DeM Banter: Well thought out piece…and this is indeed a leadership test for not only the US, but the global community as well. It’s tough if we believe the military is the only option..if it is….can we offer only a limited option…or does a full scale option have to be on the table as well? Further…we have discussed on this blog several times….it is all about choices–we continue to choose to cut the military while at the same time asking for more of it. Interesting times for sure…tough choices to be made for sure…my two cents…all “t”s should be crossed (Congress on board) and “i”s dotted… UN and allies in as well…especially the Arab League. There are a lot of players on this field…This one could get messy real quick…
Washington Post
August 31, 2013
Pg. 18
If no one else will answer Syria’s use of chemical weapons, the U.S. must.
A PERCEPTION has been growing over the past week that President Obama has worked himself into a jam on Syria policy. We agree that he faces no easy options, and that some of his challenges ensue from his mistakes as well as those of the previous administration. But let’s be clear: It’s not Mr. Obama, nor George W. Bush, who has brought the United States to this difficult place. It is the crime against humanity allegedly committed by Syria’s leader and the fact that no country other than the United States can or will respond fittingly to such a crime.

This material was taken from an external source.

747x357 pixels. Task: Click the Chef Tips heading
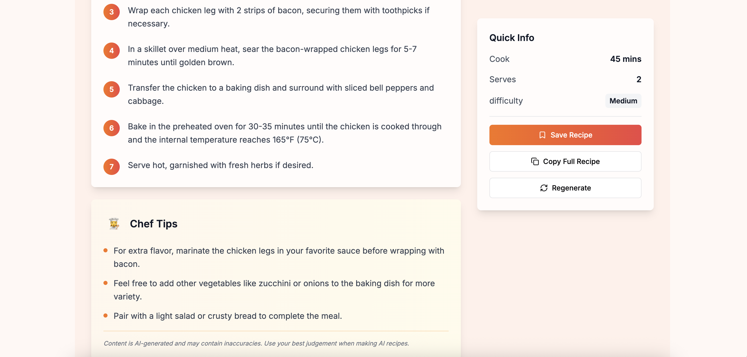[154, 224]
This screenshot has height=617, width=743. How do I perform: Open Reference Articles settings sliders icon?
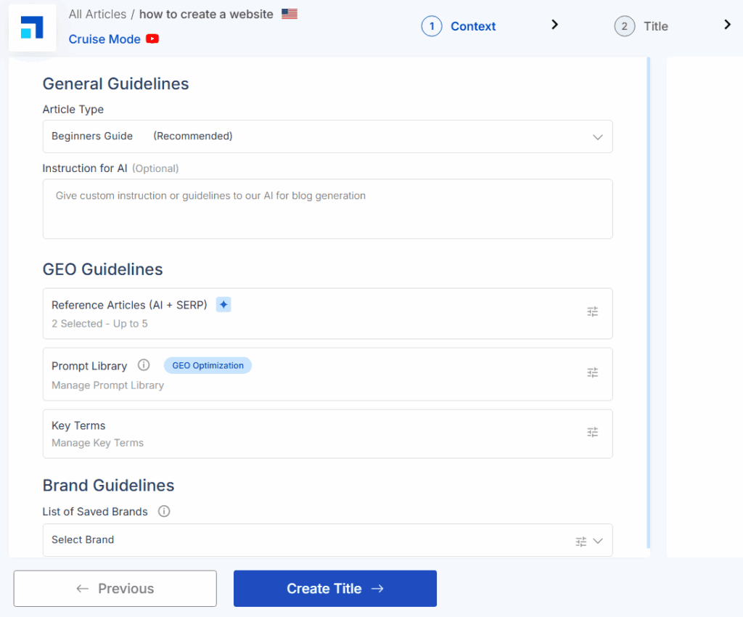tap(593, 312)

Possibly the largest constraint Mr. Obama is encountering as he contemplates military action in Syria stems from the intelligence blunder that preceded the U.S. invasion of Iraq. The Bush administration, like the Clinton administration before it and the governments of all its major allies, was convinced that Saddam Hussein was hiding weapons of mass destruction. Most Americans, including this page, were convinced, too. It is no surprise, and it is not a bad thing, that this time around people are demanding more evidence than they otherwise might.
Mr. Obama also is reaping the fruits of his own advocacy of disengagement from the Middle East. The president repeatedly has told the American people that the era of war was ending, that the United States could concentrate on nation-building at home and that it had no vital interests in Syria as that nation collapsed into civil war and began to endanger its neighbors. Americans, and U.S. allies, too, naturally would want some explanation of why all that may have changed.
The British Parliament’s vote against military action has compounded the challenge. This time around, the United States may have few but the French on its side. A president who has stressed commitment to international law is faced with going it nearly alone and certainly without the U.N. Security Council, where Syria’s abettors Russia and China stand in the way.
The American people are understandably war-weary, and their Congress reflects that view. But Americans, even when not weary of war, are almost always wary of it, and that is good. It should never be easy to go into battle, even for a “surgical strike” or a “limited engagement.” If Mr. Obama chooses to fire missiles at Syria, people will die, including some civilians, and unpredictable consequences will follow. There had better be good reason.
On Friday, Secretary of State John F. Kerry laid out that reason. Syrian dictator Bashar al-Assad, Mr. Kerry said, has used against his own people a weapon that for 90 years the international community – sometimes known as the civilized world – has deemed beyond the pale. This was not a question of possibly developing or manufacturing or storing such weapons; it was blatant use, killing or injuring thousands, including, Mr. Kerry said, at least 426 children who died. “[I]f we choose to live in the world where a thug and a murderer like Bashar al-Assad can gas thousands of his own people with impunity, even after the United States and our allies said no, and then the world does nothing about it,” Mr. Kerry said, “there will be no end to the test of our resolve and the dangers that will flow from those others who believe that they can do as they will.”
Some ask why the United States should care about 1,400 deaths from gassing when more than 100,000 have died in Syria’s war. We’re among those who believe the administration should have done more, short of boots on the ground, to forestall those deaths, and we believe that any military action should be part of a strategy to influence the war’s outcome.
But these deaths are different. A line has been crossed; if there are no consequences, it will be crossed again. Someday U.S. soldiers on a battlefield could be the victim of the resulting impunity. If the United States does not ensure that Syria faces consequences for crossing the line, no one will, and the U.S. response should be strong enough to prevent Mr. Assad from committing further atrocities. “A lot of people think something should be done,” Mr. Obama said Friday, “but nobody wants to do it.” He would be right to conclude that, in such circumstances, the United States must.